### Extrait du document:
+ + +

L’incohérence des politiques urbaines

L’Union des Comores est située sur la route principale des grands pétroliers. C’est plus précisément à l’entrée Nord du canal de Mozambique, à mi-chemin entre la côte Est africaine et le Nord Ouest de Madagascar que s’égrainent les quatre îles composant cet archipel. La plus petite île est Moheli. Anjouan (Ndzouani) est la deuxième île par sa superficie (424km²) et par sa population (313.785 habitants en 2004). La quatrième île, Mayotte a préféré rester sous l’administration française. Ces îles sont peu éloignées les unes des autres. La plus grande distance séparant deux îles ne dépasse pas 75 kilomètres. L’origine volcanique de l’archipel a donné plus particulièrement à Anjouan une forme originale d’une île en triangle dont les pointes sont les marques d’un volcanisme récent. Le Mont Ntringui est le point culminant de l’île, situé à 7 km seulement de la mer, ce qui atteste le caractère montagneux d’Anjouan. Ce pic sommital de 1595 m d’altitude se situe au centre des trois extrémités formant le schéma triangulaire. Il s’agit de la pointe de Nyumakelé à l’extrême sud, de la pointe de Sima à l’ouest et de la pointe de Jimlimé à l’extrême Nord. La ligne de crête séparant le Mont Ntringui et ses pointes est de 40 km, 30 km et 35 km pour les trois cas respectifs. L’exiguïté et le caractère montagneux de cette île la particularisent par une topographie grandement variée laissant moins d’espaces aux plaines. Ces petits bassins sont aujourd’hui fortement densifiés et moins structurés sous l’action humaine pour ainsi constituer les grandes villes d’Anjouan. L’île se trouve actuellement dans une délicate situation de développement des zones urbaines.

+ + +

### Liste:
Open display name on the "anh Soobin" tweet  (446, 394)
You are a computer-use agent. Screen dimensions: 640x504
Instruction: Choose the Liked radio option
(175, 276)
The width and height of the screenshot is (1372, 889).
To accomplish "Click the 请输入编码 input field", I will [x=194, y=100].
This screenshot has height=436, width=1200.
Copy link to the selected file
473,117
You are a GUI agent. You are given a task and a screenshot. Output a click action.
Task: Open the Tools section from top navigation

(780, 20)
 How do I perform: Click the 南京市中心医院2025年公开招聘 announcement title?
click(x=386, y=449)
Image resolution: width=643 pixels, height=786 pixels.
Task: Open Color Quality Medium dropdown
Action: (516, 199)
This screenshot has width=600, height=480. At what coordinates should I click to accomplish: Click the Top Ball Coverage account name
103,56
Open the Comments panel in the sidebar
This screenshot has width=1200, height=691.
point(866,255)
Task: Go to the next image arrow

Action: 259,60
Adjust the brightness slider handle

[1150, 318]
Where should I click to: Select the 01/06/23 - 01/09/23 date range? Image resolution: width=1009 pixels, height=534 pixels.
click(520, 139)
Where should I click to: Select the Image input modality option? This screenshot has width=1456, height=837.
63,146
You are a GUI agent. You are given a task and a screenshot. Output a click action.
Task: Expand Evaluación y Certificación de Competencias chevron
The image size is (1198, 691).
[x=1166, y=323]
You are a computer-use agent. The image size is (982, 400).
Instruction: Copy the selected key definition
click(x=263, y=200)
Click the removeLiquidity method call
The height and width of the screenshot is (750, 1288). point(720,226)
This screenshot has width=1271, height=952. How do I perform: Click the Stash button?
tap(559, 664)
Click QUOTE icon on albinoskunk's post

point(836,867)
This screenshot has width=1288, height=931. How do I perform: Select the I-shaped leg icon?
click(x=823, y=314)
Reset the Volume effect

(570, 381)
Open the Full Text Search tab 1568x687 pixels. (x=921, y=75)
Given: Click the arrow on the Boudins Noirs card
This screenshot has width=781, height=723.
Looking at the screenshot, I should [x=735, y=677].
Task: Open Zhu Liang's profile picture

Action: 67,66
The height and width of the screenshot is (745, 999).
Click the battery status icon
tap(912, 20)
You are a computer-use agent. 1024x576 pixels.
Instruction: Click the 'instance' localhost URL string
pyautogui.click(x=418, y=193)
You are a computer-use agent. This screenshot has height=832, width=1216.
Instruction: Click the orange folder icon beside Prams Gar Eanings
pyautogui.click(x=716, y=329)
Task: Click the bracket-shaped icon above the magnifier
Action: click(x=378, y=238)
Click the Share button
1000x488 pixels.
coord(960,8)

+ + +

### Vos consignes:
Prolongez le texte sur l’île d’Anjouan et l’incohérence de ses politiques urbaines en partant de sa dernière phrase.

### Résultat final:
Les motivations 

Un sentiment d’appartenance 

L’un des critères de motivation de notre choix se base sur le fait que nous sommes originaire des Comores. Autrement dit, le fait pour nous d’être originaire d’Anjouan et d’avoir grandi dans l’une des premières villes de l’île (Ouani), ont joué un rôle décisif sur ce choix. Cette étude constitue pour nous une contribution de la promotion des villes en les faisant mieux connaître au monde. Ces villes sont dans leur ensemble touchées par des problèmes auxquels nous comptons apporter des solutions. Elles sont aujourd’hui gérées par des municipalités qui n’ont jusqu’alors mis à la disposition de leurs services des études ou des projets d’aménagement urbain dignes de ce nom. Ainsi, ce projet se veut un élément incitatif qui pourrait éveiller nos autorités locales sur les problèmes qui touchent nos cités.

Critères démographiques 

L’île d’Anjouan est particulièrement connue pour ses problèmes liés à l’explosion démographique. En dépit de l’exiguïté de son espace, Anjouan accuse les densités les plus fortes de l’archipel. Cette île doit retenir notre attention :il est désormais important que des études soient faites dans plusieurs domaines. Le domaine de la démographie nous permettra effectivement d’individualiser chaque ville. Depuis 1980, est considérée « ville » aux Comores, toute formation ayant au moins 3.000 habitants. Mutsamudu, Domoni, Ouani et Sima figuraient depuis cette époque dans la liste des vingt premières villes du pays. Aujourd’hui, leurs populations ont plus que doublé. Cette importance numérique replace les quatre premières villes d’Anjouan dans les dix plus importantes localités des Comores. Les trois premières dépassent chacune les 10.000 habitants et constituent les points de départ d’un réseau urbain bien hiérarchisé.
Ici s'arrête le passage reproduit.